» **WHAT IS BEING ASKED**
Turn the records from the line containing "Given: Select the F2 rail transport mode" through the line containing "Looking at the screenshot, I should [74, 129]." into a JSON list of strings, with one string per line and any blank lines dropped.

*** EXERCISE MATERIALS

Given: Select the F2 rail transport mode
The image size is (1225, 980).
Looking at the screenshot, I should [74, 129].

******
*** EXERCISE MATERIALS

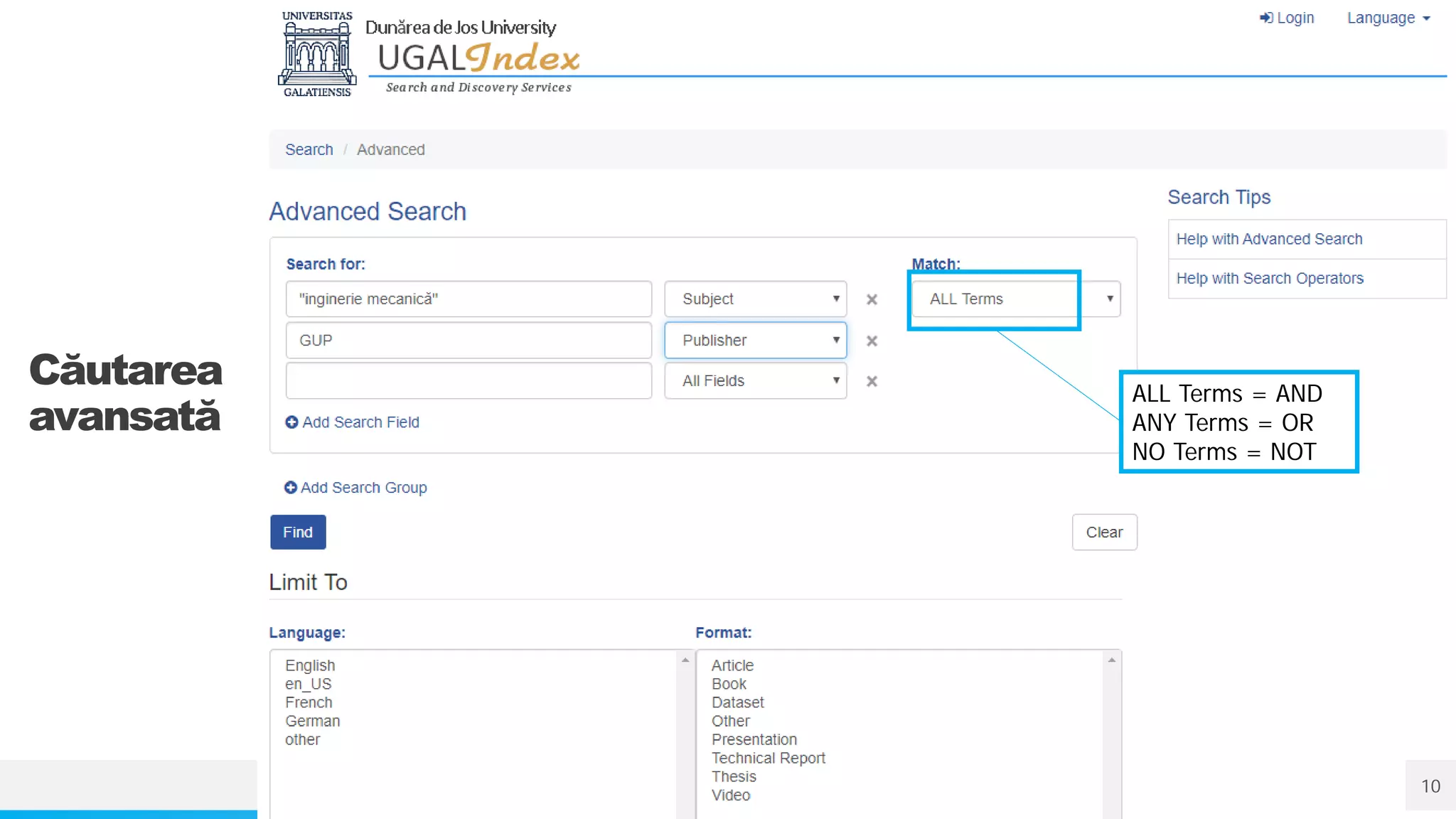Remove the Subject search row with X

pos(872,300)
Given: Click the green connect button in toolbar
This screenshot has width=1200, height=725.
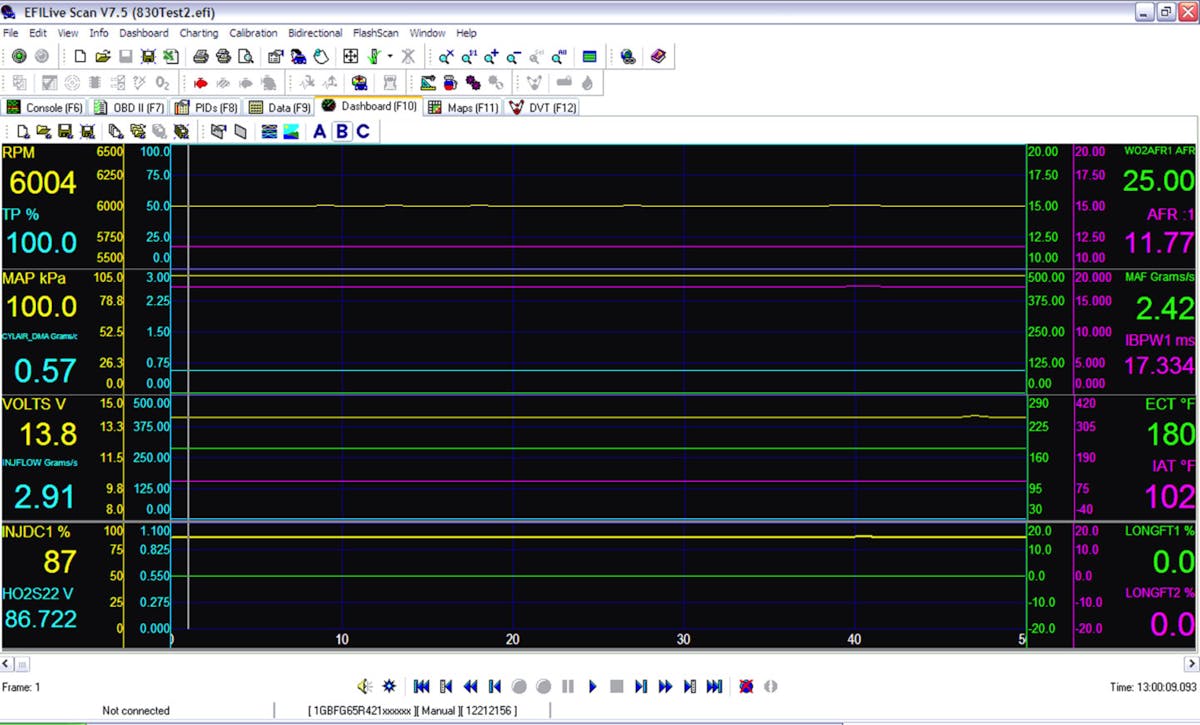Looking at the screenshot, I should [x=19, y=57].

******
*** EXERCISE MATERIALS

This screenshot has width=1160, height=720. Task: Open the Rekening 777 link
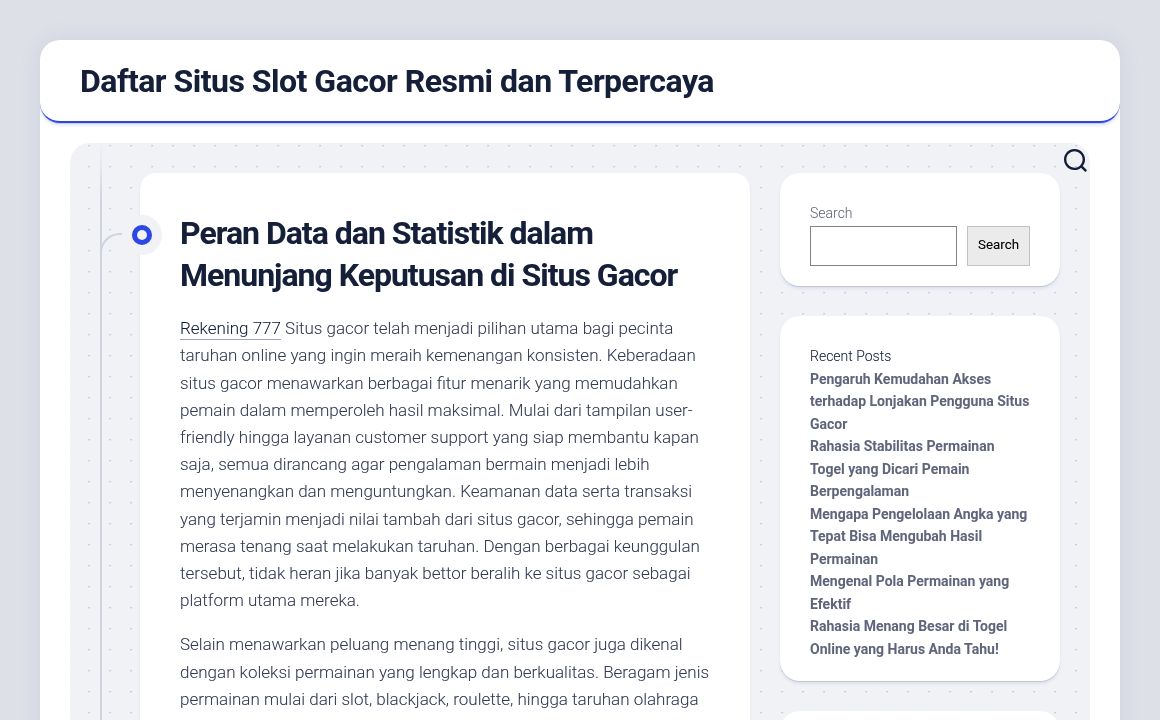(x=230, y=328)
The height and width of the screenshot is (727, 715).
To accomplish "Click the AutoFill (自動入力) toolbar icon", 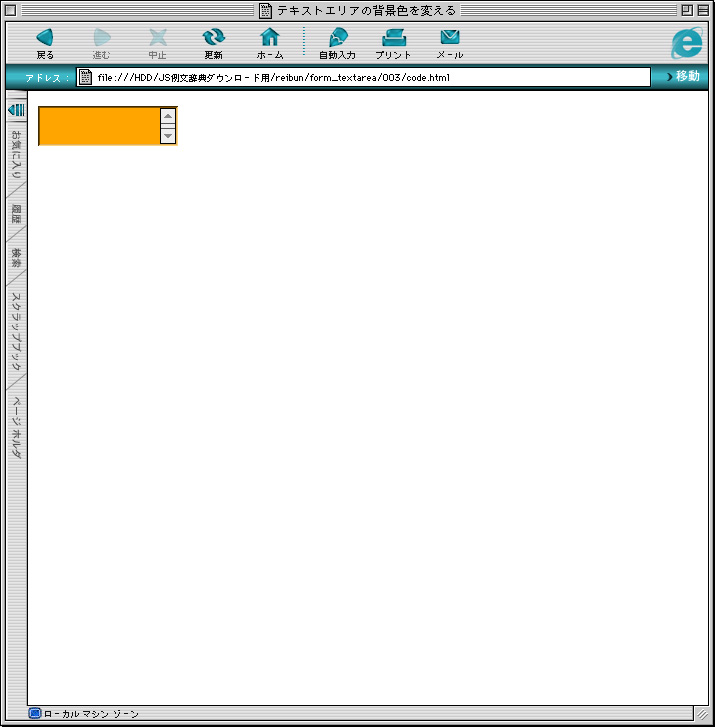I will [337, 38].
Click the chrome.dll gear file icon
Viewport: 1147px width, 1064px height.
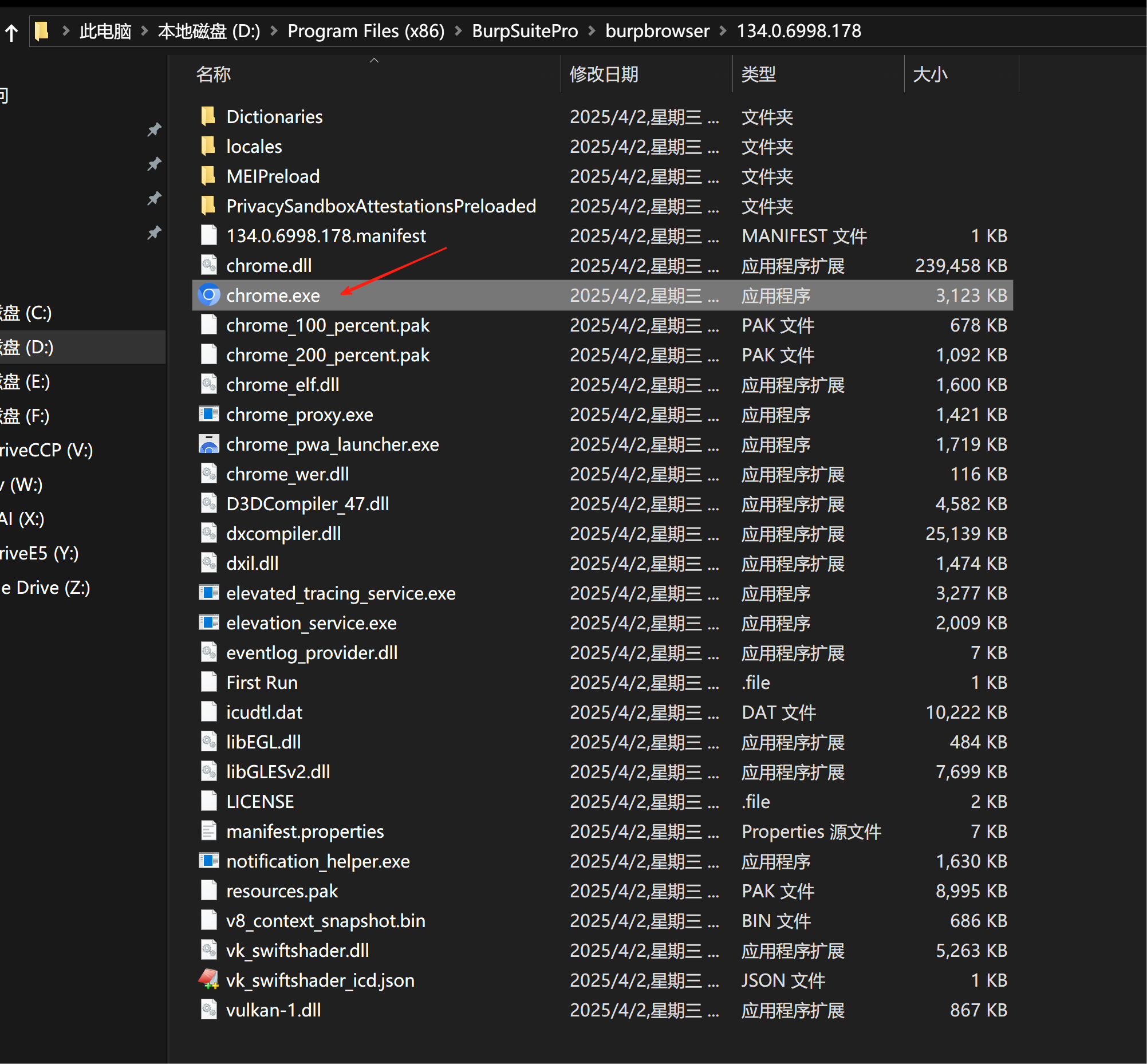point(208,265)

******

» **ANSWER TO THIS PROBLEM**
[
  "Given: Select the F2 rail transport mode",
  "The image size is (1225, 980).",
  "Looking at the screenshot, I should [74, 129]."
]